Organisations can start building their security policies through the following steps:
- Audit all third parties: The first step is to audit which vendors can access company systems or data. Create a comprehensive list of everyone the organisation works with, including contractors, consultants and suppliers. This should include both what level of access those vendors already have and what level they need.
- Assign a risk score to each vendor: Scoring each vendor’s level of risk involves taking a closer look at each vendor’s system access. The more data they access — and the more the organisation relies on them for critical business activities — the higher the risk. Create a database that categorises vendors based on their high, medium or low risk. Be sure to update this anytime you part ways with or sign on a vendor.

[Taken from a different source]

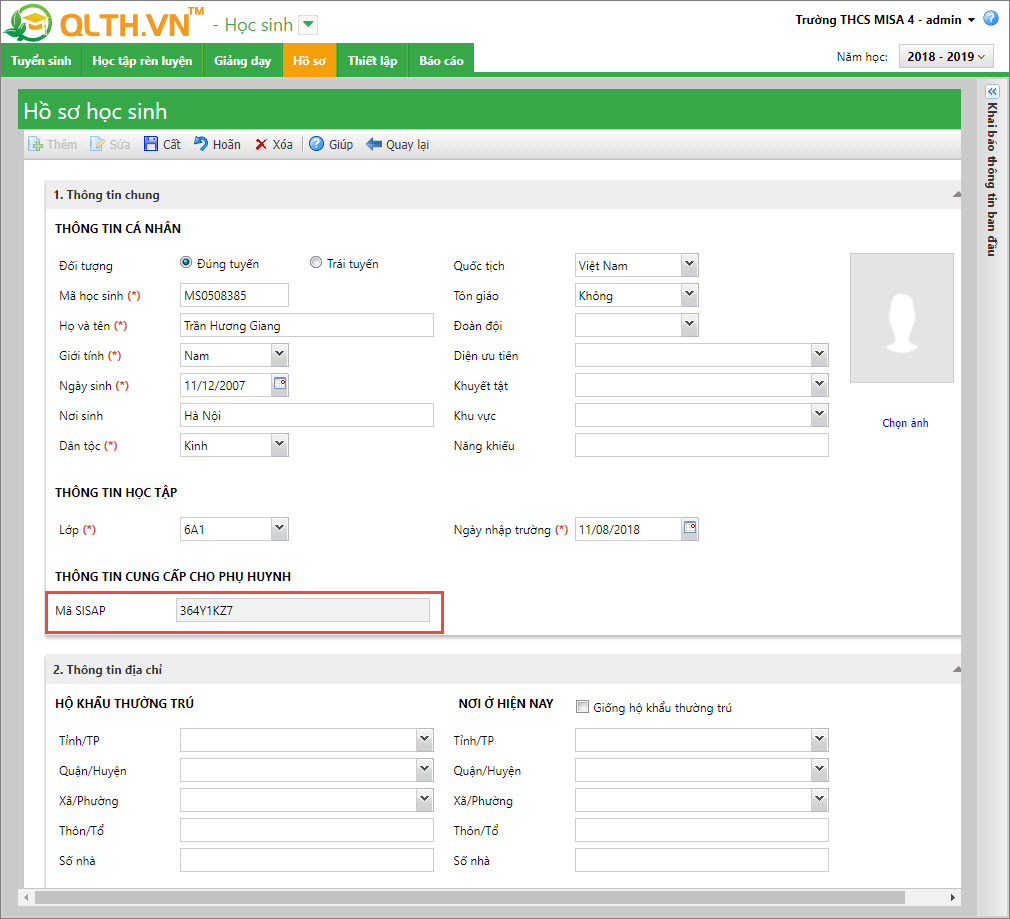Click the Xóa (delete) toolbar icon
The height and width of the screenshot is (919, 1010).
coord(261,144)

- Create risk management procedures: Use the vendor list and associated risk scores to develop procedures for each risk level. These should include the following:
- Due Diligence: What security questions should the organisation ask of each vendor?
- Security Service Level Agreements (SLAs): How does the organisation verify that vendors meet SLAs, and what steps does the organisation take if they don’t?

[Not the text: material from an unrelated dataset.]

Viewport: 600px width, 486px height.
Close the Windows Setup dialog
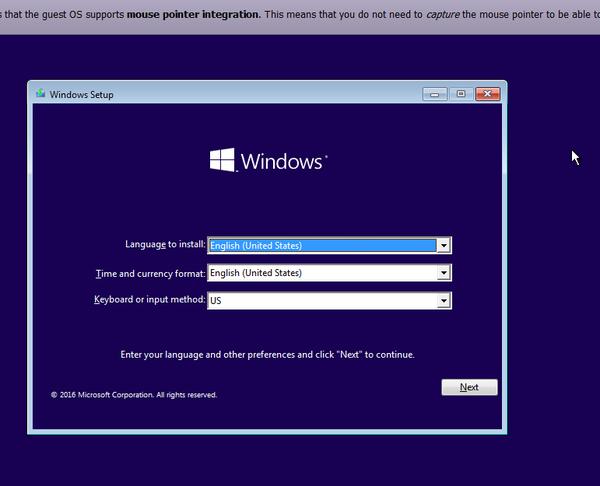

- Controls: Which controls are mandatory and which are acceptable?
- Compliance: How will the organisation verify that the vendor meets regulatory and industry standards?
- Liability: Who is responsible for a breach, and what recourse does the organisation have?
- Review: How is the organisation auditing and reviewing vendors on an ongoing basis to ensure they continue to meet security requirements?
- Oversight: Which processes will the board and executive management oversee?
- Mitigation of Risk: What procedures are in place should a breach occur?
- Continuously update risk management policies: As organisations rely on third parties, cyber threats constantly evolve. To keep up, organisations should have an “always on” approach to monitoring and updating third-party risk management policies.
Third-party vendor risk management policy template
As new risks arise, so will new controls. While it can be challenging to keep track of it all, templates for version history can make it easier to review changes and their effectiveness over time. Organisations can track everything from creating new documents to implementing new controls — like application controls — to changing access levels, which can impact the system’s security.
Track data like version number, the data of the change, who approved the difference and what the change was so that anyone on the risk management team can review and understand it later. This will not only help understand which changes were the most effective, but it can also make it easier to make revisions if new controls or procedures don’t meet expectations.
Use this template to get started:
|Version||Change||Approved Date||Modified Date||Approved By||Notes/Comments|
|1.0.0||Updated SLAs||August 2022||September 2022||Jane Smith||Added new security requirements for high-risk vendors|
Brush up on third-party risk management essentials
Third parties can lower costs and boost revenue, but they can also introduce costly and reputationally damaging risks. Establishing an effective third-party risk management policy is a great way to protect the organisation from external threats, but organisations must choose the proper framework.